▶ [Task directions] Copy out all lines bearing the word "menu" from the listing below.

[Opening Records section]

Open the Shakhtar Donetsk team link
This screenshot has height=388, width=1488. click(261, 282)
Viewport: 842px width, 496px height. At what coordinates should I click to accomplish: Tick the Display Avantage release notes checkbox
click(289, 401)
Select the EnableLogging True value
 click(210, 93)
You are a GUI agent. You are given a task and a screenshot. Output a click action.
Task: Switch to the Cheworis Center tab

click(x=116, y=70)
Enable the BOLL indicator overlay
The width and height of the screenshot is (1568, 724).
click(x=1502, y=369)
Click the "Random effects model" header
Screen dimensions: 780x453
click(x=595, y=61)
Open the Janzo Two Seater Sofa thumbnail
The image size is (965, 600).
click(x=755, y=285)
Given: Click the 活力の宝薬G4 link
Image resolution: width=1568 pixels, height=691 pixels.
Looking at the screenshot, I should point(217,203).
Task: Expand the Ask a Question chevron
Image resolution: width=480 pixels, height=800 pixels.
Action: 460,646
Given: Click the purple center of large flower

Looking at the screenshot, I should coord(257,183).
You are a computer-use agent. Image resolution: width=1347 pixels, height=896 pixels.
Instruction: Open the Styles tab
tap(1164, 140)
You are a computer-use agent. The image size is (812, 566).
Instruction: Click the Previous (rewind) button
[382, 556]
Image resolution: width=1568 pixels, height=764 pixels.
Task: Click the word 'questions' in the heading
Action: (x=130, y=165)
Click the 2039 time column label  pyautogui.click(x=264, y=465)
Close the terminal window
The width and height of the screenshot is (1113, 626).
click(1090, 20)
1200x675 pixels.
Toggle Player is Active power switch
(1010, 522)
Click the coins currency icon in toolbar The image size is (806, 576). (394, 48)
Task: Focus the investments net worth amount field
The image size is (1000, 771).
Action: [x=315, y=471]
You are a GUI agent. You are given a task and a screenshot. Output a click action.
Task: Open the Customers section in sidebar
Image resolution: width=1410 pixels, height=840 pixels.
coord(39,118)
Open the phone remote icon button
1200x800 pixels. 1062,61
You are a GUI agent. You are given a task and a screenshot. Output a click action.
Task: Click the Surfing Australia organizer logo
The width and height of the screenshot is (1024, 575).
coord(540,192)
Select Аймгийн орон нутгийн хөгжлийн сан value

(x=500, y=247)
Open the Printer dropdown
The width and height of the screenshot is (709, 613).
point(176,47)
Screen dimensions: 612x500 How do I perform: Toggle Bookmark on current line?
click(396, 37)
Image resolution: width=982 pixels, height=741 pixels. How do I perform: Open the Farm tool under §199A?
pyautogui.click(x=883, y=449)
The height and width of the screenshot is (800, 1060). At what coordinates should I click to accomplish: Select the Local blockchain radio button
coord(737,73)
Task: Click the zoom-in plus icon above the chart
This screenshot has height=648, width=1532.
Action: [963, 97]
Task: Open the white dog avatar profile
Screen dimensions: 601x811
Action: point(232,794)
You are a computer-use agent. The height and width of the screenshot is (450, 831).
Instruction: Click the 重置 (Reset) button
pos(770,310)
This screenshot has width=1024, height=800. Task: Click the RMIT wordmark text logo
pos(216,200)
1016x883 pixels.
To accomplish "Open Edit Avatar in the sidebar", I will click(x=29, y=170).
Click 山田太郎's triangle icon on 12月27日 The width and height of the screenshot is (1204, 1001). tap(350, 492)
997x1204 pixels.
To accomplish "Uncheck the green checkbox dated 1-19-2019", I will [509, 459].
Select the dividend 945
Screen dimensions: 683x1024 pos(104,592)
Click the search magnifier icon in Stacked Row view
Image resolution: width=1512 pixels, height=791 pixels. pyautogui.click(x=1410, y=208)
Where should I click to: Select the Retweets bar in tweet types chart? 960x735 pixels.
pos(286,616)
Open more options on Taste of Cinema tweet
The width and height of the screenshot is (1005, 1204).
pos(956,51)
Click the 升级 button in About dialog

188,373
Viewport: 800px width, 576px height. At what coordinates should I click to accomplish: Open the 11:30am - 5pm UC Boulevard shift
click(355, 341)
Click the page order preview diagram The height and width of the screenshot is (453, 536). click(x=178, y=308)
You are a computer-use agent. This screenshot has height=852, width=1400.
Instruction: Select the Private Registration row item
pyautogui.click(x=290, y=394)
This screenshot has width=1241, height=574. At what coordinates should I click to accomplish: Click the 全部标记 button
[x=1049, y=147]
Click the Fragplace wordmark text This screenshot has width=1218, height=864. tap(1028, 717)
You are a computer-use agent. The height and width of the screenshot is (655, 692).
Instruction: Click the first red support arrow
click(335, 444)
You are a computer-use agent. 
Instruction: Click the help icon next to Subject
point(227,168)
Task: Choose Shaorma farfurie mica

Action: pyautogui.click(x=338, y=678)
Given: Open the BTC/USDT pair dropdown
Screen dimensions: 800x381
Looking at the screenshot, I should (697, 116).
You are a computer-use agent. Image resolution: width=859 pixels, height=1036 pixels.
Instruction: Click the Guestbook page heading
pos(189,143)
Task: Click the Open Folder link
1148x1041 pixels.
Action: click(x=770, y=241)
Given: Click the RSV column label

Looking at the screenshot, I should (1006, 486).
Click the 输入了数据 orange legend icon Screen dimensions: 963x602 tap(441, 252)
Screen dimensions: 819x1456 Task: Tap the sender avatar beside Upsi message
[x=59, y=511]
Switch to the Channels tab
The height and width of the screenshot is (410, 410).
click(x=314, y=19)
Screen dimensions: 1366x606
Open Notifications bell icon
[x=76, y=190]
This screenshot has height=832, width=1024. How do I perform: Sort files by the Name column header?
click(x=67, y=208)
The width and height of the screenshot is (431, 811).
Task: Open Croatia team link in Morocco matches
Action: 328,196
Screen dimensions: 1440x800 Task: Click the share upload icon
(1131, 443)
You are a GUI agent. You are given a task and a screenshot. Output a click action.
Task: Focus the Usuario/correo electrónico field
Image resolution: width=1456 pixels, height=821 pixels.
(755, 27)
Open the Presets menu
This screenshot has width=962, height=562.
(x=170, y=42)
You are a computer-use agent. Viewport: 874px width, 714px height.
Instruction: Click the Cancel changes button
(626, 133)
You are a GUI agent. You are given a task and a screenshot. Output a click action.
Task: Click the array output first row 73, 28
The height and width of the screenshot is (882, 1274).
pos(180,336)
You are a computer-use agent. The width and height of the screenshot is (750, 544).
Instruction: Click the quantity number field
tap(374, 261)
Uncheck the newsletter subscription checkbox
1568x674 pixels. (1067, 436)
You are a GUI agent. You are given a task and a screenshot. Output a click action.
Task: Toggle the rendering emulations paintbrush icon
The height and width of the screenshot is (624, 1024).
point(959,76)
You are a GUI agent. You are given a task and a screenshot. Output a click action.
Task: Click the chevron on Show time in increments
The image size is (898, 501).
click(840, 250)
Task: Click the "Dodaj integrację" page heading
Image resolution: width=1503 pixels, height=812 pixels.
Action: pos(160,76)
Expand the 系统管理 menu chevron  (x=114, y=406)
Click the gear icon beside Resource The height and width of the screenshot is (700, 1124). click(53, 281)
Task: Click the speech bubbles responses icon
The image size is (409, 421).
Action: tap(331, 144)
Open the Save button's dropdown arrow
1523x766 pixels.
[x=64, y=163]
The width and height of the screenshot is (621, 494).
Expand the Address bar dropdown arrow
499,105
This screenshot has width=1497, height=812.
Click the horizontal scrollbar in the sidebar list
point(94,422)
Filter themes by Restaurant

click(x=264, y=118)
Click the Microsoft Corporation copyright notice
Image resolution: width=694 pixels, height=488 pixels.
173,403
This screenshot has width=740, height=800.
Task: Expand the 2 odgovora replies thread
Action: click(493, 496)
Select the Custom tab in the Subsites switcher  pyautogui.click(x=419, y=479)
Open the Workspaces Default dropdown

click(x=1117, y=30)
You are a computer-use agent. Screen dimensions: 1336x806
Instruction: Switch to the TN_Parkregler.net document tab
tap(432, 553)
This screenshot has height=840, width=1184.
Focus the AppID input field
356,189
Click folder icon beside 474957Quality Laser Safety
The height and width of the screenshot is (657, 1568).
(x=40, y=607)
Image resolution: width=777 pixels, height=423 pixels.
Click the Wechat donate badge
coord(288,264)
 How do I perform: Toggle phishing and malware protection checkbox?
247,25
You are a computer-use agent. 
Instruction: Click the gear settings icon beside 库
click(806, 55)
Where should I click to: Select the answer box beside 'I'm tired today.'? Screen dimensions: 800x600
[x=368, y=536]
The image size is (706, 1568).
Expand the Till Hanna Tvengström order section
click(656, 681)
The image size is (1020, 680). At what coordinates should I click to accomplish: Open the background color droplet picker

[Closing Records section]

▶ [Answer area]
Open the Presets menu
Expand the 系统管理 menu chevron  (x=114, y=406)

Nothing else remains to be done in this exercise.